WORK TASK A:
Say whether each statement agrees with the blog excerpt on having children, answering yes or no and quoting the deciding words from it. (i) The writer once dreamed of having six children. (ii) The writer started a family earlier than would ideally have been liked. (iii) Other parents confirmed that a two-year gap between children is ideal.
WORK TASK B:
In the blog excerpt on having children, what age gap between children had the writer always thought was ideal?

PAGE EXCERPT:
For as long as I can remember, I’ve wanted to be a Mummy. Now, I realise that I am extremely fortunate in that this wish has come true for me and I have a gorgeous little
monkey treasure who is about to turn my entire head of hair grey three.
Unfortunately, for me, we started our family quite a few years later than I would have ideally liked, meaning that my options for more children are now (in my mind at least) cut back a bit. I used to dream of having six (!) children (I know, I know) but now, after experiencing how much hard work goes into parenting and raising a polite, confident and bright little person, I’m happy to settle for three.
I’ve always thought that the ‘ideal gap’ was two years so that’s obviously passed us by. However, after speaking with other parents, both on Twitter and in the flesh, I’ve been reliably informed that there is no such thing as the ‘ideal gap’ and it’s all about how you, as a parent, deal with the situations that can arise from having two or more children, no matter what the age difference.

THE DATA:
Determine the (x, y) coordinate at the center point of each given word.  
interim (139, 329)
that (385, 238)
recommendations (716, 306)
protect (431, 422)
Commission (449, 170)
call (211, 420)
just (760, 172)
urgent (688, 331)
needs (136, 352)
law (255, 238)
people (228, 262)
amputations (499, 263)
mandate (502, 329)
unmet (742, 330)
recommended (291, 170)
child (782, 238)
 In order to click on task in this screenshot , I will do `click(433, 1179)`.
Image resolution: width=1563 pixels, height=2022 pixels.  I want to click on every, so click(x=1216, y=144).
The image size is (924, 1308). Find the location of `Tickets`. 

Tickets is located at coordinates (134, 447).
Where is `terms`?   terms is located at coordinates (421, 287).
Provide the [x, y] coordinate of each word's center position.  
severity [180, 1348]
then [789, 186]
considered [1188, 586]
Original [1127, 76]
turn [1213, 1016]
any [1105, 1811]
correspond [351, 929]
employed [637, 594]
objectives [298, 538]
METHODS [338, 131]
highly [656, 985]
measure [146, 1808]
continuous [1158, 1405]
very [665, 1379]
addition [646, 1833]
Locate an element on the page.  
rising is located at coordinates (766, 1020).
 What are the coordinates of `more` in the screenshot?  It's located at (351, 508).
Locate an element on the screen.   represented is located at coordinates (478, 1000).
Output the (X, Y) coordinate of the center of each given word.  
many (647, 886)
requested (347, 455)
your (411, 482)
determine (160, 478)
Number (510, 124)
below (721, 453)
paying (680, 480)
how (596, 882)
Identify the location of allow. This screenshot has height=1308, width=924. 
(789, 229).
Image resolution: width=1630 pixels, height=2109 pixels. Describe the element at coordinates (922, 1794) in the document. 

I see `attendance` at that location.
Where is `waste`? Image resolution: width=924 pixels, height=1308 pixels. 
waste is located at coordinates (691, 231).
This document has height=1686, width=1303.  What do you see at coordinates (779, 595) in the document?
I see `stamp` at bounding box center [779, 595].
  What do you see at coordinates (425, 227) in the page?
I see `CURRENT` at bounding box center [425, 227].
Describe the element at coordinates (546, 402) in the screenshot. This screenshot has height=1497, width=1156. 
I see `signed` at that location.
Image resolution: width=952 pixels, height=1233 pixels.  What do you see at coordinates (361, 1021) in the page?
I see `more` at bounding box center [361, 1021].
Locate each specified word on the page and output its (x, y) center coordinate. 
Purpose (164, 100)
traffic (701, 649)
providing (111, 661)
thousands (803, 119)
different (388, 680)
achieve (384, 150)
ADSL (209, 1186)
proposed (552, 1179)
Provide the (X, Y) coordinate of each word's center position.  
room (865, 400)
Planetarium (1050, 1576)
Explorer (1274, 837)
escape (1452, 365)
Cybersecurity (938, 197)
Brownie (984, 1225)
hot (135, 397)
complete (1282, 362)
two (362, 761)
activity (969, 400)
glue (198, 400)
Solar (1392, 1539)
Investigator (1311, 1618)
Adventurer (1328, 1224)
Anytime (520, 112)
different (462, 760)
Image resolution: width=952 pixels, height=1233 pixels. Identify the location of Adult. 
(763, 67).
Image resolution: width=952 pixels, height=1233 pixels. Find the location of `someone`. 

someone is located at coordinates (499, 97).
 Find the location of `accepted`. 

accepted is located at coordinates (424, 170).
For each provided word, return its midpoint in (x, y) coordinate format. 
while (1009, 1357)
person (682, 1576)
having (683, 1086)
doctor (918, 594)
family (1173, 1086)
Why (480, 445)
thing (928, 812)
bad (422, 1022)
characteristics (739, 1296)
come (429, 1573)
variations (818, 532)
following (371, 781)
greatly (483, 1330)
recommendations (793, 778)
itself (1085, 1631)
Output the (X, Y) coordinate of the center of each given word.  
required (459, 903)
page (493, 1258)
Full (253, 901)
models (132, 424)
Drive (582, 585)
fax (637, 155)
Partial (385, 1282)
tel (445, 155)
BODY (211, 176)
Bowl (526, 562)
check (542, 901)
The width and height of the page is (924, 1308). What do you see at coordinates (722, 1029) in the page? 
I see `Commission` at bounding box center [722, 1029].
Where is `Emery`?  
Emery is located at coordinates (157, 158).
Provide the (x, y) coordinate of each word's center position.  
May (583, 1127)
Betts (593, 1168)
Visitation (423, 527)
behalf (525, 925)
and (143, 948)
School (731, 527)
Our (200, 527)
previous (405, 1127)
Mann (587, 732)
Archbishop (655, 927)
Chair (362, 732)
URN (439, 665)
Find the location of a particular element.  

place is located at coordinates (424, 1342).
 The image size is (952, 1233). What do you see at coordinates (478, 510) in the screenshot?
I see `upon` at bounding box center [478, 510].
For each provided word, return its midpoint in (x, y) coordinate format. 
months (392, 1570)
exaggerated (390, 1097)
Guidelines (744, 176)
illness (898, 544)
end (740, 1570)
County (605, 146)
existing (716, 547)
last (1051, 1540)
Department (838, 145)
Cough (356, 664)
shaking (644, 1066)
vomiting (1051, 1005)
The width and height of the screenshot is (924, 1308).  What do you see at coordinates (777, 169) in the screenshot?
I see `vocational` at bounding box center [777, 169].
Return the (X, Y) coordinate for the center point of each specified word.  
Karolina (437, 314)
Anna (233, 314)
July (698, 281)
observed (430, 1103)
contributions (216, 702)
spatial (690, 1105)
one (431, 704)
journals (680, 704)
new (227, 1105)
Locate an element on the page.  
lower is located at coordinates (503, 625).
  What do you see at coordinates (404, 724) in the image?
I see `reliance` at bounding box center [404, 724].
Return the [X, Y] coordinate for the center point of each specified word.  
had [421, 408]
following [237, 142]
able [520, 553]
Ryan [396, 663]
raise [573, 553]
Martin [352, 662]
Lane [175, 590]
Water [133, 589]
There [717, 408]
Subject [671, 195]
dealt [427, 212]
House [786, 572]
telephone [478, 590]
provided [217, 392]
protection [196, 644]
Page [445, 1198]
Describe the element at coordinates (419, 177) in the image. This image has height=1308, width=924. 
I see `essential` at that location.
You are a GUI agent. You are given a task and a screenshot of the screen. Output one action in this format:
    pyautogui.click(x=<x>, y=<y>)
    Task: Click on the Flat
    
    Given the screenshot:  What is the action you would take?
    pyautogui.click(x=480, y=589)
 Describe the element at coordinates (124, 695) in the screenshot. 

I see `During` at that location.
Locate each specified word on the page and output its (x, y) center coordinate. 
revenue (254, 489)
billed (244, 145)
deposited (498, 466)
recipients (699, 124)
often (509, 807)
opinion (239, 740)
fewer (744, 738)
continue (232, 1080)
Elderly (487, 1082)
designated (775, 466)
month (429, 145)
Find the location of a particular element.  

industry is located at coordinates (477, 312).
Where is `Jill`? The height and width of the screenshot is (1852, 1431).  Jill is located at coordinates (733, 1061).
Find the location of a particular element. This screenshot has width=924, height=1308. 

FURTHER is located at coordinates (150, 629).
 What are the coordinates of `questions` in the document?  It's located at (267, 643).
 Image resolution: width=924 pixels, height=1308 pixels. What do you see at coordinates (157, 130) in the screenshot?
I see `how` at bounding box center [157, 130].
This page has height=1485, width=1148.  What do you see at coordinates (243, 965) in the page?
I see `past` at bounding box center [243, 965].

EXERCISE SOLUTION A:
(i) Yes: "I used to dream of having six (!) children"
(ii) No: "we started our family quite a few years later than I would have ideally liked"
(iii) No: "there is no such thing as the ‘ideal gap’"

EXERCISE SOLUTION B:
Two years.